Exercise aim
Transcribe the entries below with complete accuracy, excluding the pictures.

(Stored records)
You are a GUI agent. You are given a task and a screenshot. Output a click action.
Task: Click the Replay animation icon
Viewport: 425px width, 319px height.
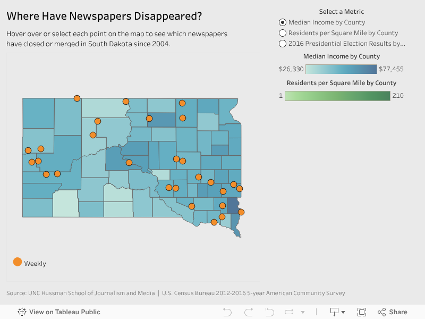pyautogui.click(x=290, y=312)
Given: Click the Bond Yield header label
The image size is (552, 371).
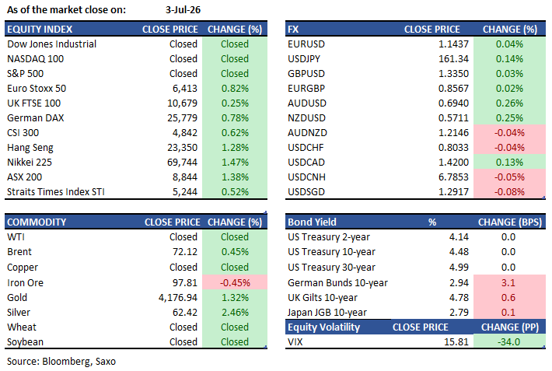Looking at the screenshot, I should pos(312,222).
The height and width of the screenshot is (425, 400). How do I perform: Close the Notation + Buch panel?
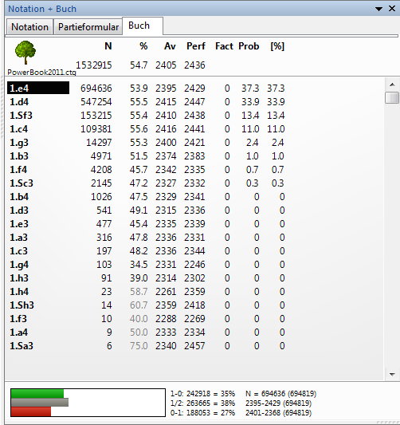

Solution to this task
You are a GUI agent. You are given a task and a screenshot. Output a click action.
Task: Click the Replay animation icon
Viewport: 425px width, 319px height.
pyautogui.click(x=290, y=312)
Given: Click the Bond Yield header label
The image size is (552, 371).
Looking at the screenshot, I should pos(312,222).
The height and width of the screenshot is (425, 400). How do I perform: Close the Notation + Buch panel?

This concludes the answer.